D. Nicola diventa una quercia per Alina poiché le infonde la sicurezza di cui ha bisogno per avere una vita “normale”. E’ sempre così per gli Aspie?
R. La presenza di “un” Nicola così notevolmente differente da Alina, anagraficamente parlando, è legata a due scelte letterarie ben precise, una meramente interessante, l’altra effettivamente importante. La disparità anagrafica di una coppia, all’interno di un romanzo, rende appetibile la storia, fornendo motivi di interesse e curiosità in chi legge; in realtà ho voluto porre in evidenza la disomogeneità intellettuale tra Alina e i suoi coetanei e il conseguente forte interesse per qualcuno che è invece sul suo stesso piano intellettivo, seppure abbia alle spalle trentacinque anni in più di esperienze e studio.
D. Lei ha trovato nella scrittura il veicolo per canalizzare il suo temperamento. Si legge che molti personaggi famosi, da Mozart a Darwin, da Hitchcock a Steve Jobs, soffrissero di disturbi dello spettro autistico e dovessero la loro genialità “grazie” a questo aspetto che li dota di un’intelligenza superiore alla media. Quali sono le difficoltà maggiori per un Asperger nelle relazioni empatiche e sociali, partendo dal suo vissuto?

________________

> COSA FARE:
A. Quali personaggi famosi vengono nominati nell'intervista come persone che avrebbero sofferto di disturbi dello spettro autistico?
B. Prosegui l'intervista sul romanzo di Alina e Nicola a partire dall'ultima domanda riportata.

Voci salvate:
________________

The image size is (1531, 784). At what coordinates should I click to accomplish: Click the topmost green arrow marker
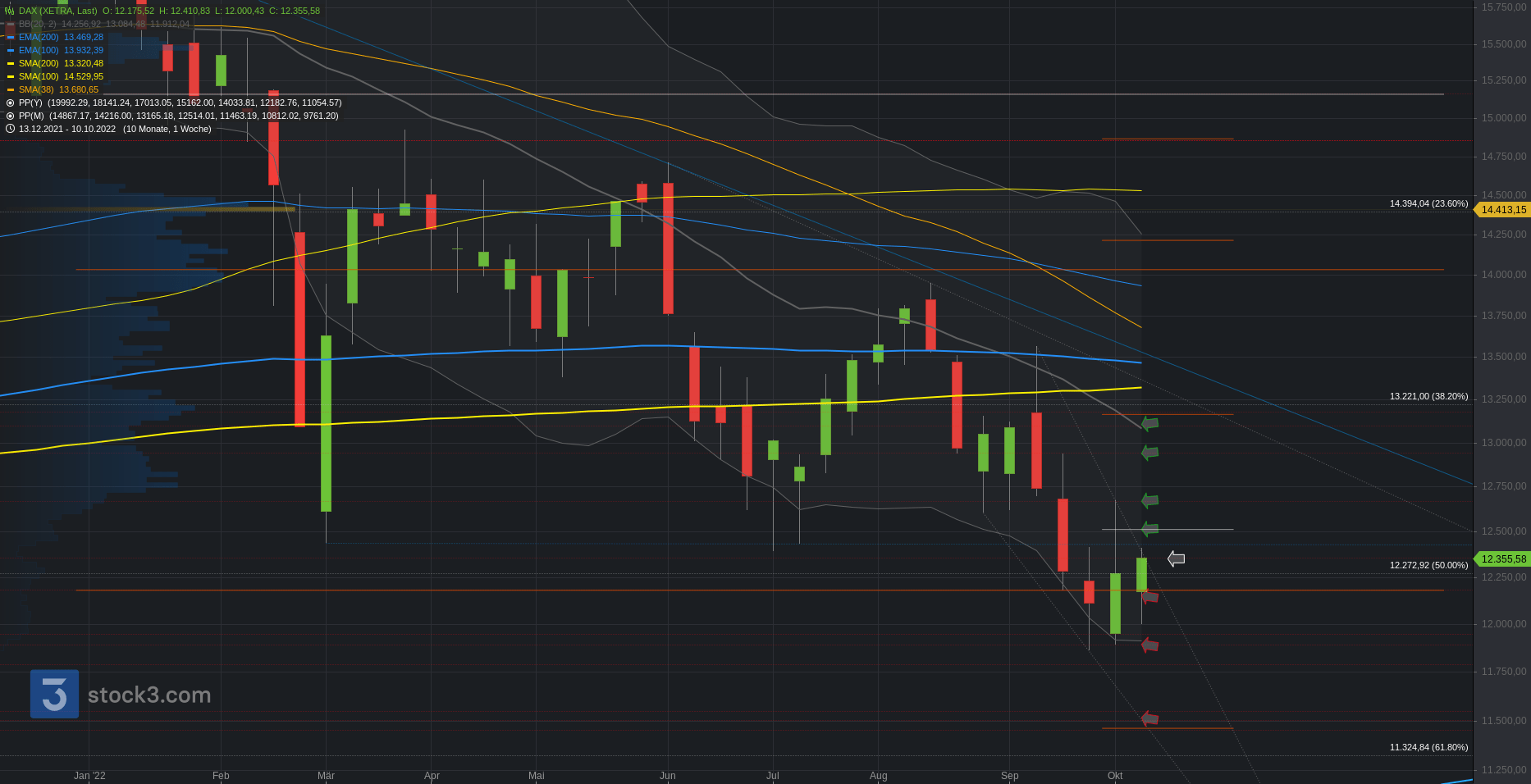click(x=1149, y=423)
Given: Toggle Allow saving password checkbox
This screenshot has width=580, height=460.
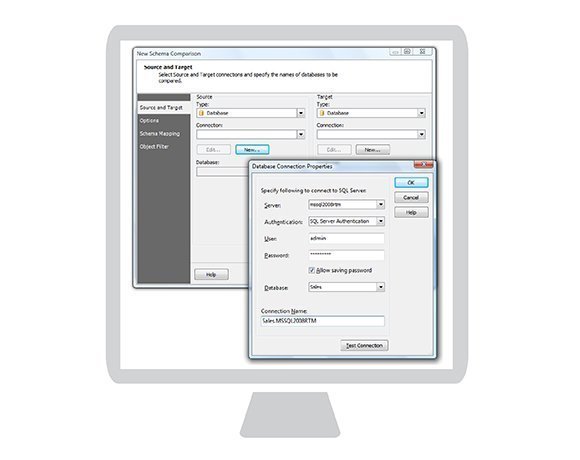Looking at the screenshot, I should coord(312,270).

________________

> RISPOSTE AI COMPITI:
A. Mozart, Darwin, Hitchcock e Steve Jobs.

B.
R. Gli Asperger in genere hanno un quoziente intellettivo nella norma, a differenza dello spettro autistico a basso funzionamento, anche se spesso si incrociano eccellenze intellettive, come nel caso di Alina. E di mio figlio più piccolo. Dovrebbe essere un bene, un valore aggiunto… invece è proprio per questo che emergono le maggiori difficoltà relazionali. Il vissuto di Alina è descritto appunto per mettere in risalto le discrepanze “caratteriali” che spesso dotano un Aspie di genialità matematica o geografica o mnemonica o informatica ma gli impediscono, magari, di svolgere le comuni attività quotidiane senza l’aiuto di qualcuno. È il caso di mio figlio, che a 12 anni è un genio informatico ma non riesce ancora a vestirsi da solo in modo autonomo ed efficace. In realtà gli Aspie sono tutto/niente, bianco/nero, amore/odio… fortemente disequilibrati a livello emotivo tanto da passare dall’allegria alla depressione nel giro di uno sputo di secondi. Talmente sbilanciati nelle loro emozioni da andare alla ricerca di conferme di autostima (che per loro scarseggia sempre). Ciechi dal punto di vista della comprensione delle emozioni altrui attraverso la mimica facciale e sordi nell’ascolto di frasi fatte o con doppi sensi, che non capiscono quasi per nulla. Insomma… siamo una baraonda di particolarità, genio e sregolatezza insieme oppure freddezza e rigorosità ma assolutamente sempre presenti, fisicamente e intellettivamente, anche quando sembriamo non essere accanto agli altri perché chiusi nel “nostro” mondo.